__INPUT MATERIAL__.
+++++

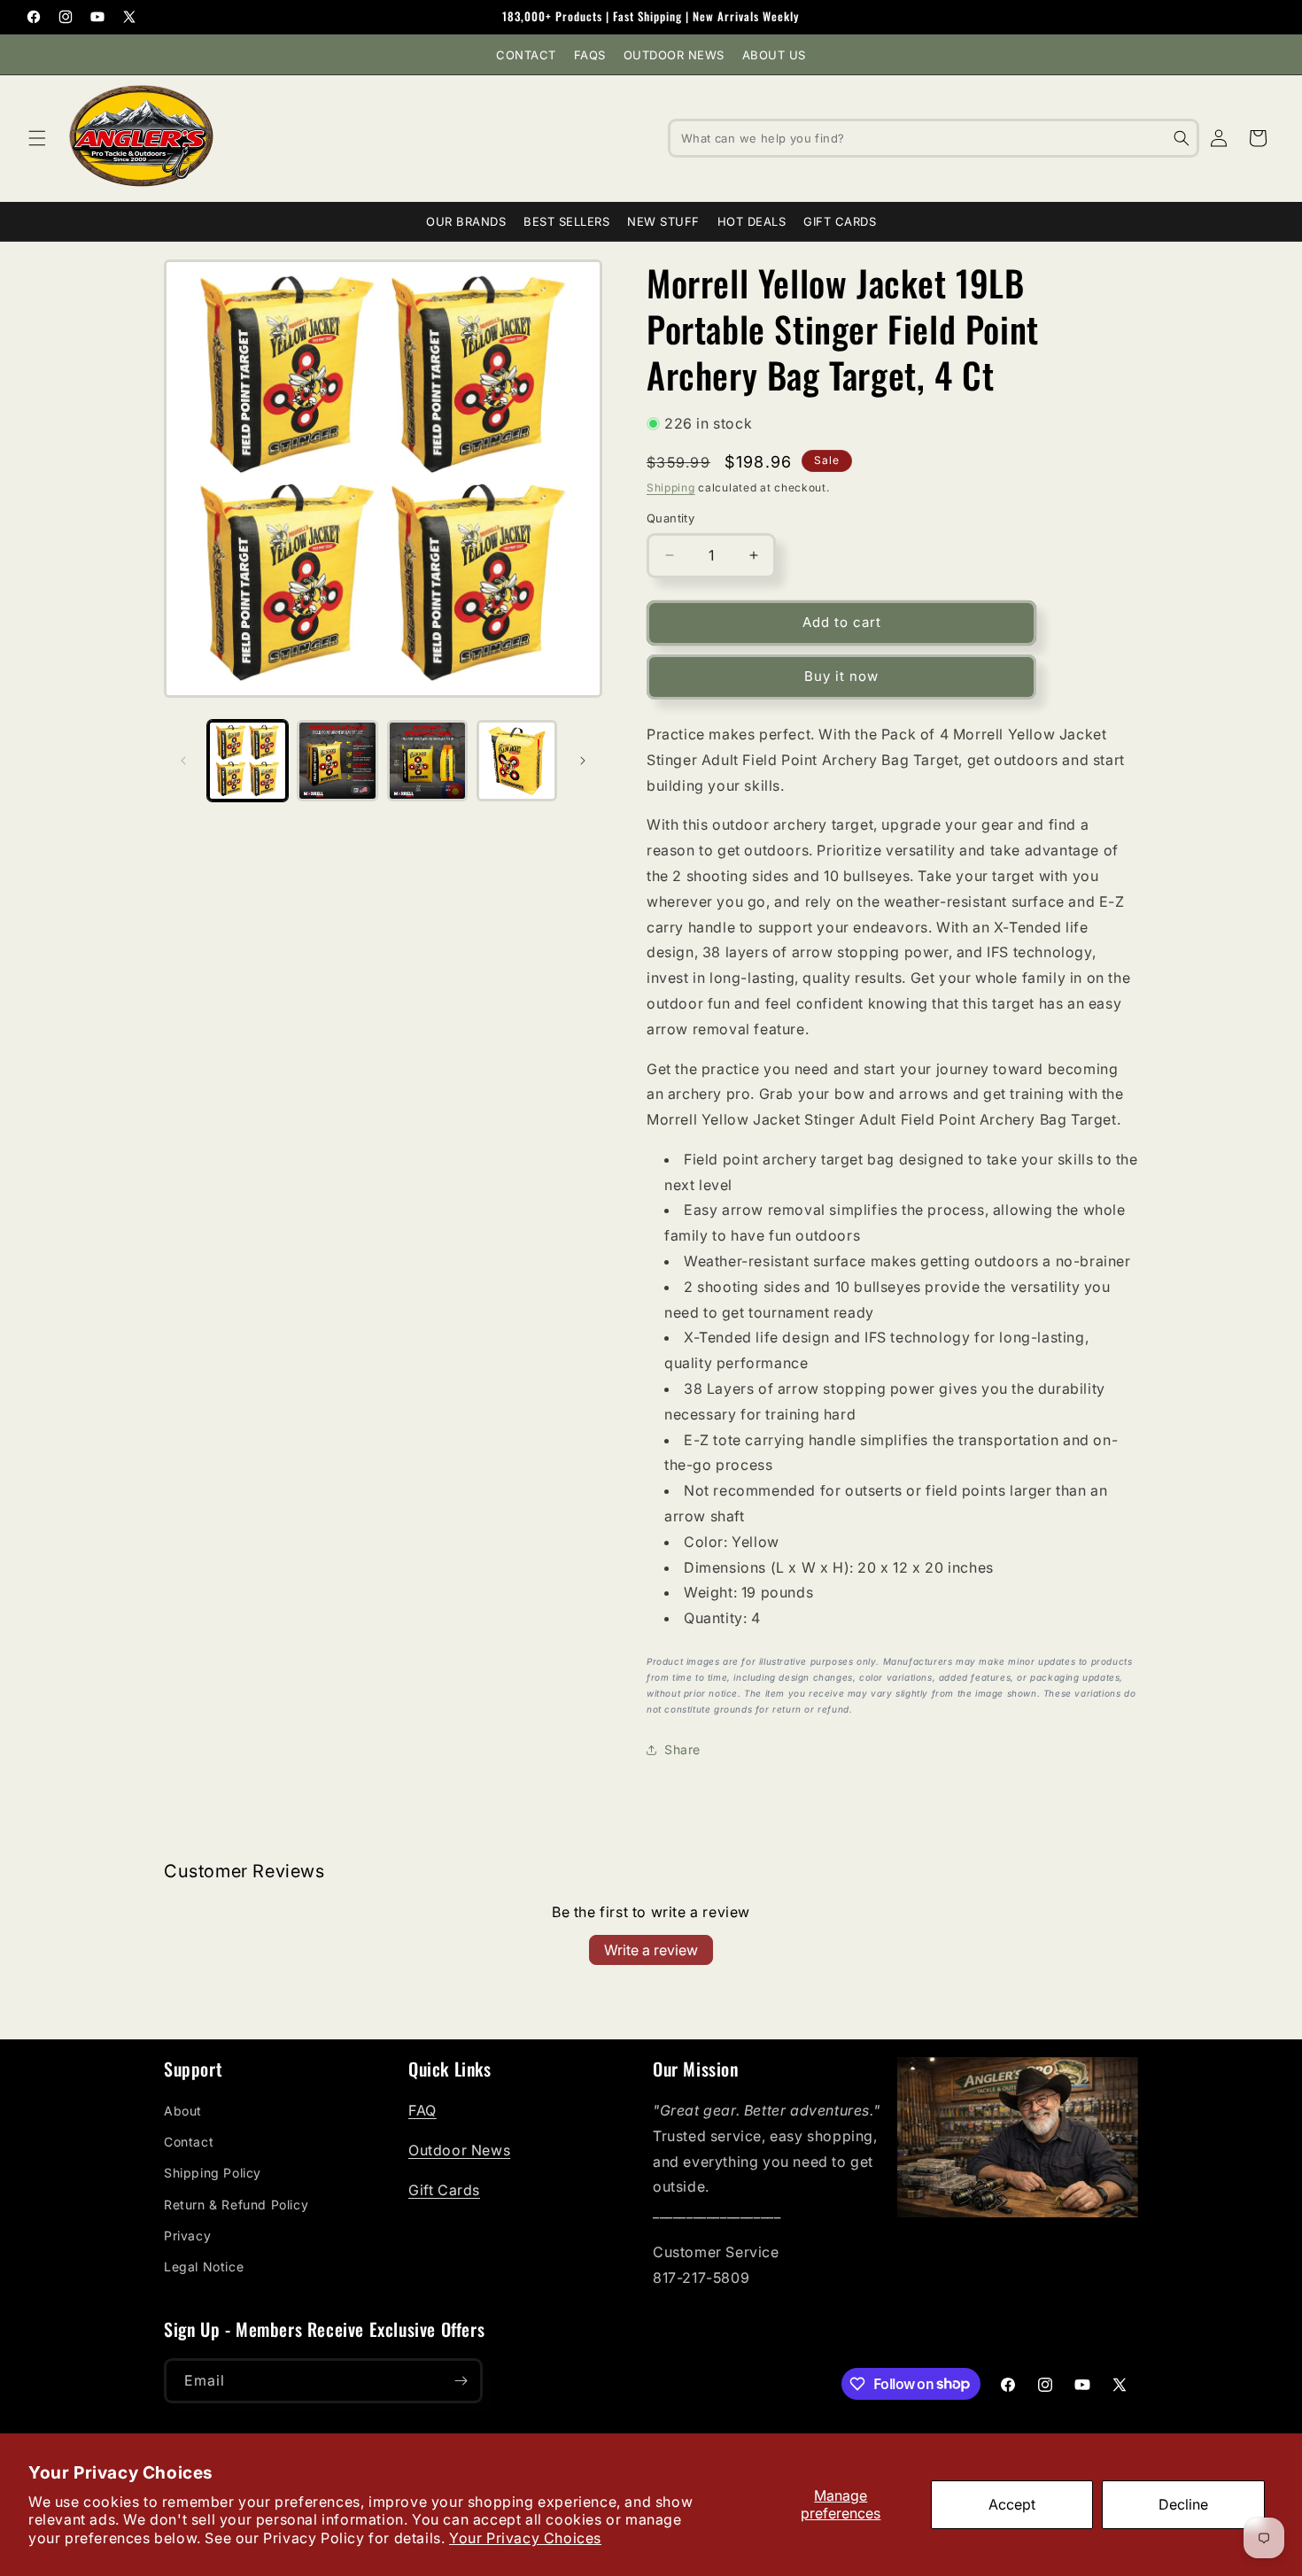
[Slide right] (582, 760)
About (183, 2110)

+++++

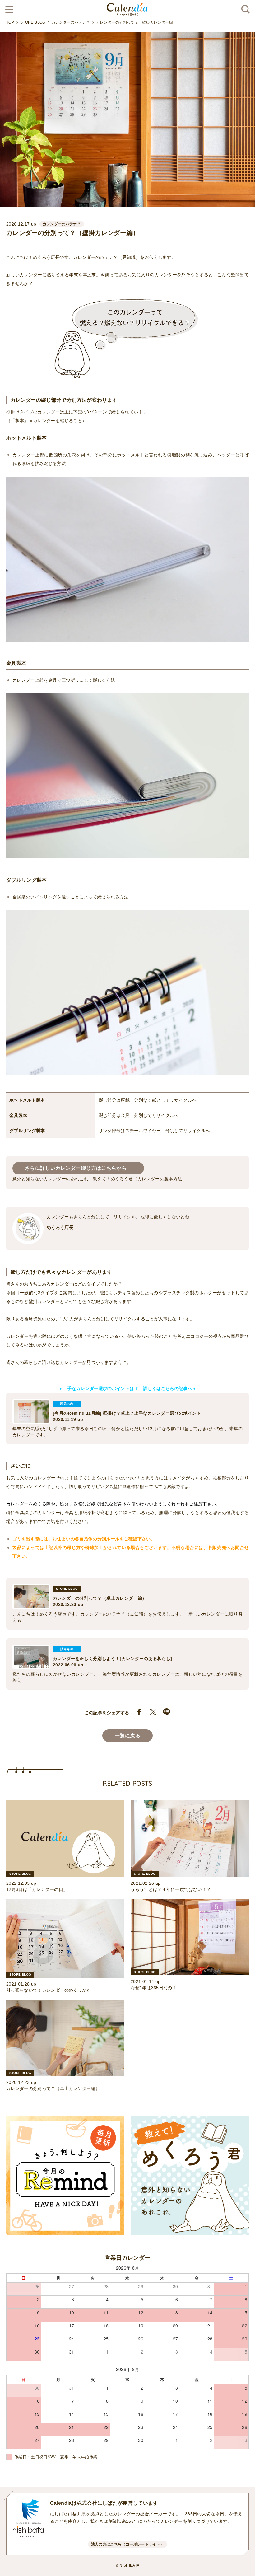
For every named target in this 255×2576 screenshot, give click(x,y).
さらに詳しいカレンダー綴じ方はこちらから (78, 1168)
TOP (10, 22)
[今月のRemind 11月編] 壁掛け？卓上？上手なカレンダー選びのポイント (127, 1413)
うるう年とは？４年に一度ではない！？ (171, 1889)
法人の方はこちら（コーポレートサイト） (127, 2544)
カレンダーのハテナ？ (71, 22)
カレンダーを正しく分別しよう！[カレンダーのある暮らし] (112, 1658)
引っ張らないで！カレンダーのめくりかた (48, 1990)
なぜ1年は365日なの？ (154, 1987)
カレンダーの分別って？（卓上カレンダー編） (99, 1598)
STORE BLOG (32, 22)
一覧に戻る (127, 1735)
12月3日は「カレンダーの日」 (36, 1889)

+++++

__EXERCISE OBJECTIVE__. Restate word for word the lines in the material above from the one with "引っ張らないで！カレンダーのめくりかた (48, 1990)" to the one with "12月3日は「カレンダーの日」 (36, 1889)"; both of those lines count, and nothing else does.

__ANSWER SPACE__.
引っ張らないで！カレンダーのめくりかた (48, 1990)
なぜ1年は365日なの？ (154, 1987)
カレンダーの分別って？（卓上カレンダー編） (99, 1598)
STORE BLOG (32, 22)
一覧に戻る (127, 1735)
12月3日は「カレンダーの日」 (36, 1889)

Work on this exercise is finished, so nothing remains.